# Ambiguity in the definition of group objects

Given a category $C$ with finite products and a terminal object, the usual definition of a group object $G$ in $C$ specifies certain morphisms along with commutativity of certain diagrams involving these morphisms. For example, we need a multiplication morphism $\mu : G\times G \to G$. But $G \times G$ isn't an object of $C$ as it is only well-defined up to isomorphism. Similarly, there is an ambiguity in the choice of the terminal object. Of course, up to isomorphism we'll end up getting the same thing, but is there a clean way to state this definition of group objects which avoids this ambiguity?

One thing one could do is to fix a choice (ignoring set-theoretical issues if there are any) of finite product object along with the projection maps for every finite collection of objects; then one gets well-defined product multifunctors. Using these choices, the definition of group objects becomes precise, but I assume that there is a better way to do this, without having to make choices.
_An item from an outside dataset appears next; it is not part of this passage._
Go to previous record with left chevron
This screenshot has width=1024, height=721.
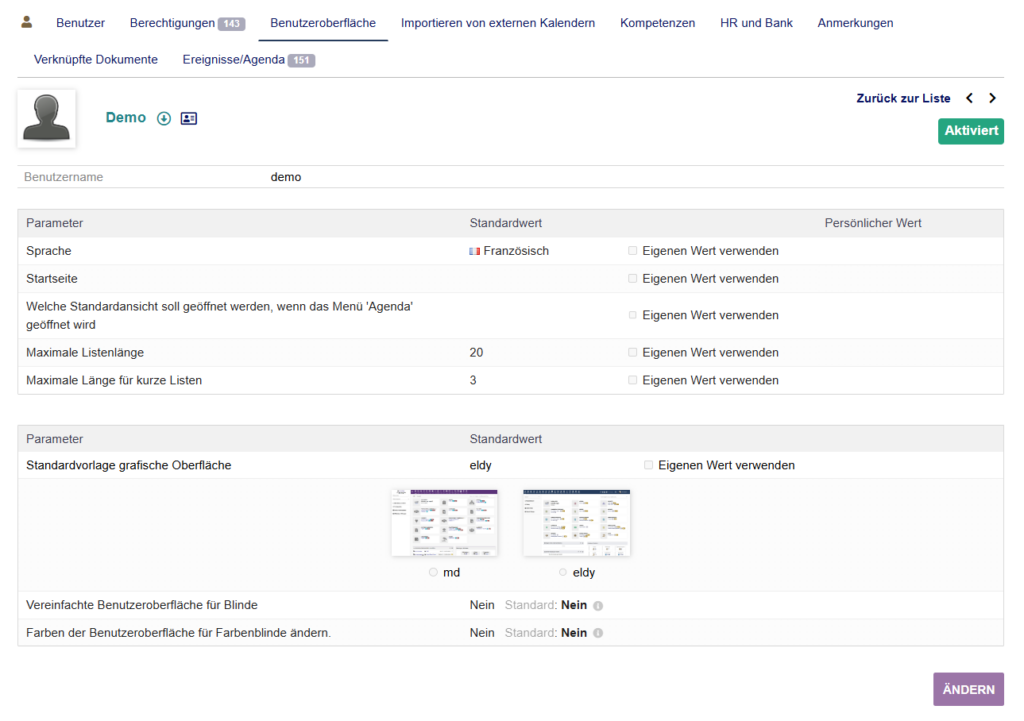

On the wiki page, an equivalent definition for group objects is given: "Another way to state the above is to say $G$ is a group object in a category $C$ if for every object $X$ in $C$, there is a group structure on the morphisms $\text{hom}(X,G)$ from $X$ to $G$ such that the association of $X$ to $\text{hom}(X,G)$ is a (contravariant) functor from $C$ to the category of groups." This has no ambiguity, but I'm not sure how to translate it to an ambiguity-free definition of the other form.

Thanks.

• You could say "An internal group is an object $G$, together with a product $(G\times G, p_1,p_2)$ of $G$, a terminal object $1$ and morphisms $\dots$". – Stefan Perko Apr 16 '16 at 17:52
• Products and terminal objects are better than unique up to isomorphism: they're unique up to unique isomorphism. This is enough uniqueness that there are no problems in practice. – Qiaochu Yuan Apr 16 '16 at 18:04
• @StefanPerko Thanks, I guess I could. To formulate associativity though then I'd also have to make choices for $G \times (G \times G), (G \times G) \times G$ and associated projections, which I suppose is okay, but I wonder if there's a neater way to do it? – Santiago Apr 16 '16 at 18:12
• @QiaochuYuan I should've been more precise; I do understand that there is more uniqueness than what I stated and so that in practice there will never be problems, just wondering if there's a nice unambiguous way to write the definition down that's all. – Santiago Apr 16 '16 at 18:14
• This sort of "ambiguity" causes no problems at all! Things like this can happen for the traditional definition of group: someone might define $G \times G$ as a set of Kuratowski pairs (i.e., $(g,h) = \{\{g\},\{g,h\}\}$); someone else might think $G \times G = G^2$ is the set of functions $\{0,1\} \to G$; a third person might prefer "short pairs" $(g,h) = \{g,\{g,h\}\}$ or functions with domain $\{1,2\}$, etc. These hypothetical people are unlikely to even notice they are talking about different sets $G \times G$! – Omar Antolín-Camarena Apr 17 '16 at 1:47

Write it down as a product-preserving functor from the Lawvere theory of groups, $\mathcal{G}$, a certain category encoding all the data available in a group. This amounts to making a choice of object and projections for all finite powers of $G$ and of all partial multiplication maps, all of which are consistent with each other. This perspective also makes the equivalent characterization clear-to give a functor from $\mathcal{G}$ with base object $X$ is equivalent to giving a functor from $\mathcal{G}$ with base $C(-,X)$ when products of $X$ exist, by the Yoneda lemma in one direction and the fact that the Yoneda embedding preserves products in the other. Note that if such products don't exist, this equivalence does not hold. If $X$ is the sole object of $BG$, some group $G$ seen as a category, then of course $X$ is a group object in the representable sense, but not in the usual sense since there are no nontrivial products in $BG$ if $G$ is nontrivial.